:: Aim ::
Copy out every line of the material below word for word, leaving out the pictures.

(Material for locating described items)
* begin *
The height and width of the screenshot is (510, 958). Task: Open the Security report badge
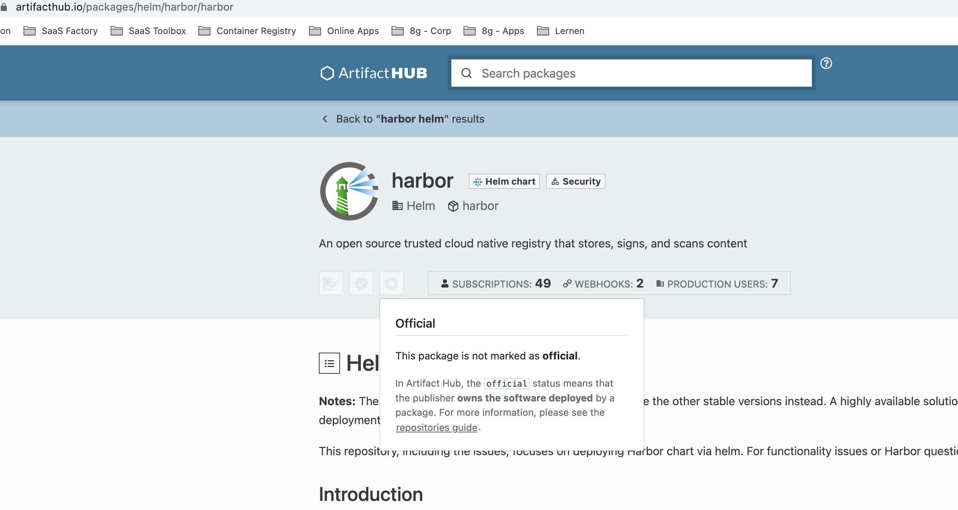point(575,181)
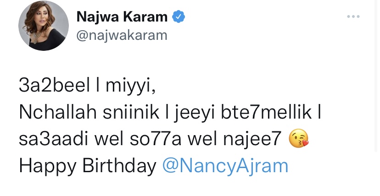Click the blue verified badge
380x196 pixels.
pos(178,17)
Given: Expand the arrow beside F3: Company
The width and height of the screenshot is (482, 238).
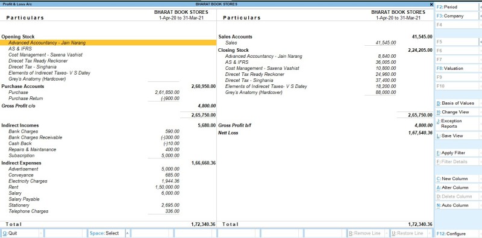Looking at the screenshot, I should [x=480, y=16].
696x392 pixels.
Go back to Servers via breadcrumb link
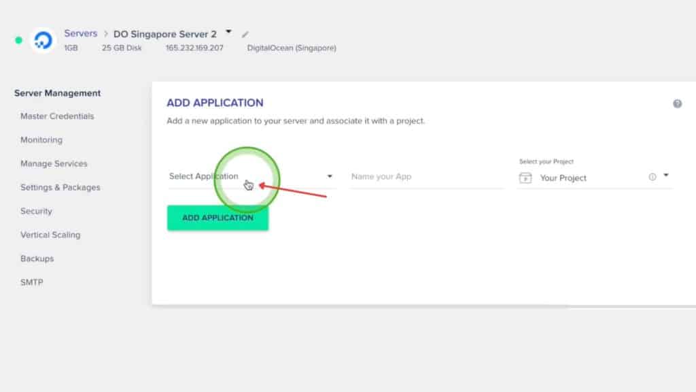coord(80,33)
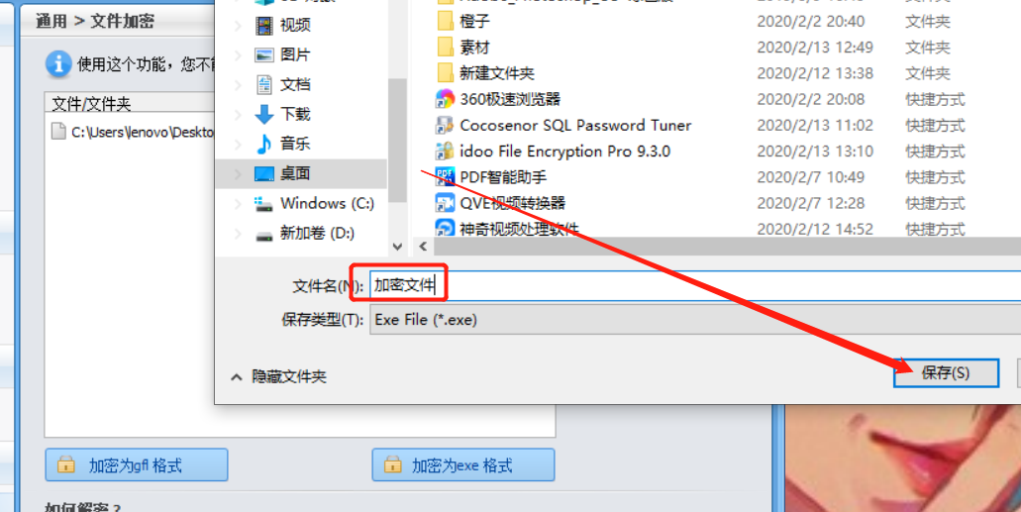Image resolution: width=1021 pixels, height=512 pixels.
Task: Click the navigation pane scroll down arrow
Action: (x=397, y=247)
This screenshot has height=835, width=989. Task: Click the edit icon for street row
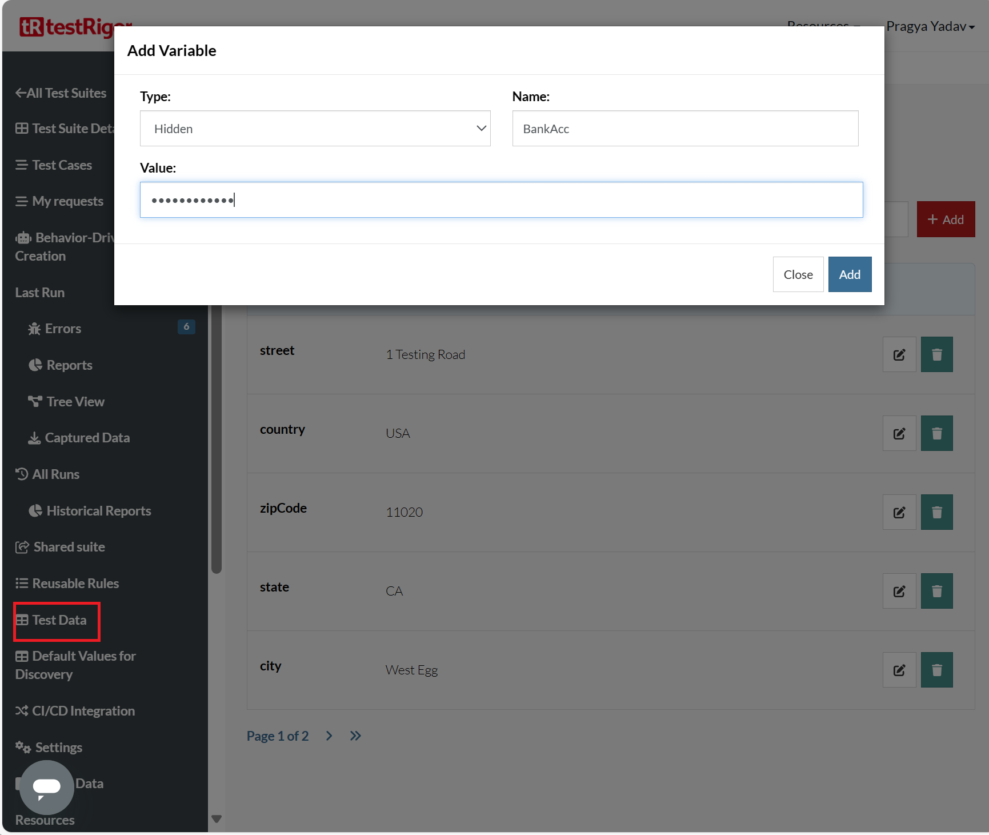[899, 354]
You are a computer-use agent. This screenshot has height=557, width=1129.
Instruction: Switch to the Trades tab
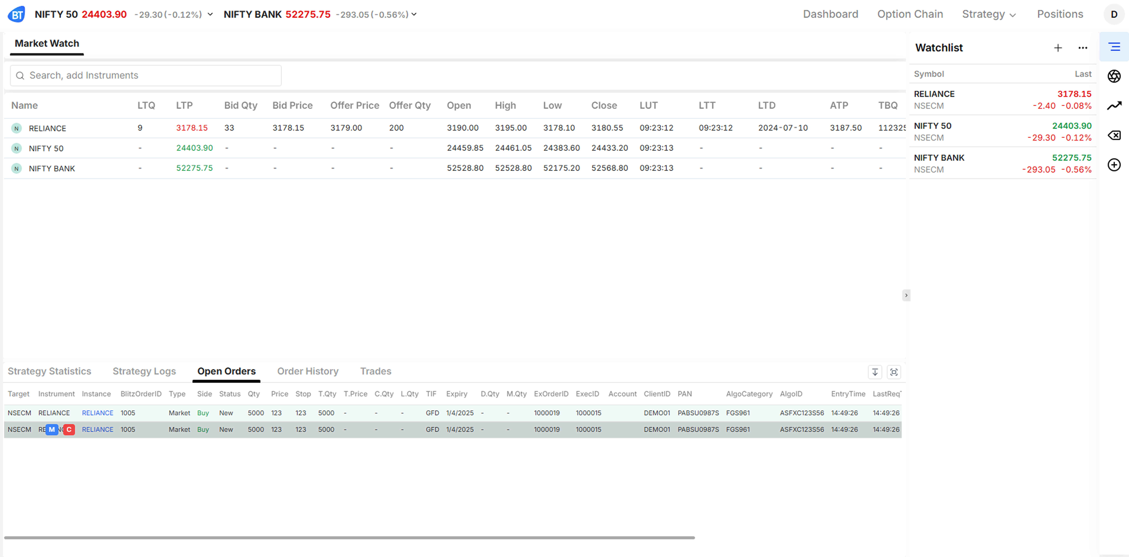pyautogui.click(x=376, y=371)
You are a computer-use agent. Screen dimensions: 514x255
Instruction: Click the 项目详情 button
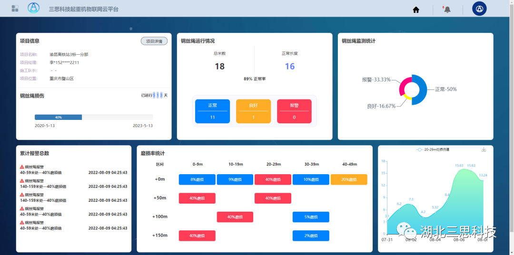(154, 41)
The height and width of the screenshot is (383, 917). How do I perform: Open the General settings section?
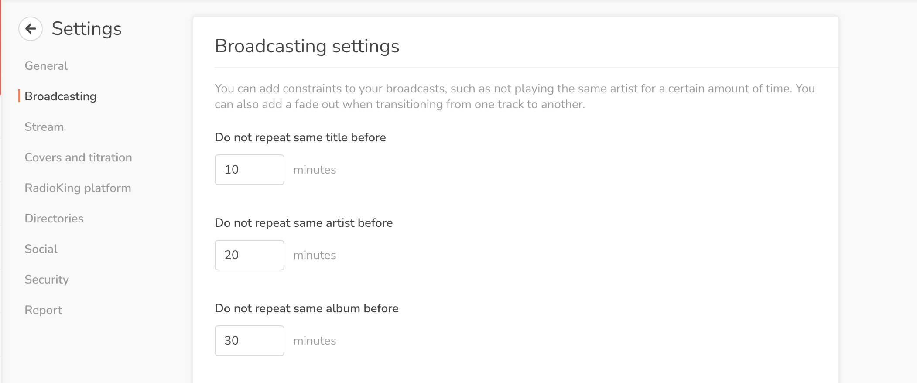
* end *
:: Finished answer ::
The height and width of the screenshot is (510, 958). Task: Open the Security report badge
point(575,181)
Click the blue verified badge
380x196 pixels.
pos(178,17)
Given: Expand the arrow beside F3: Company
The width and height of the screenshot is (482, 238).
Looking at the screenshot, I should [x=480, y=16].
696x392 pixels.
Go back to Servers via breadcrumb link
coord(80,33)
Image resolution: width=1021 pixels, height=512 pixels.
Task: Click the navigation pane scroll down arrow
Action: (x=397, y=247)
This screenshot has height=835, width=989. Task: Click the edit icon for street row
[899, 354]
You are a computer-use agent. This screenshot has height=557, width=1129.
Instruction: Switch to the Trades tab
pyautogui.click(x=376, y=371)
You are a computer-use agent. Screen dimensions: 514x255
Instruction: Click the 项目详情 button
(154, 41)
The height and width of the screenshot is (383, 917). How do I perform: Open the General settings section?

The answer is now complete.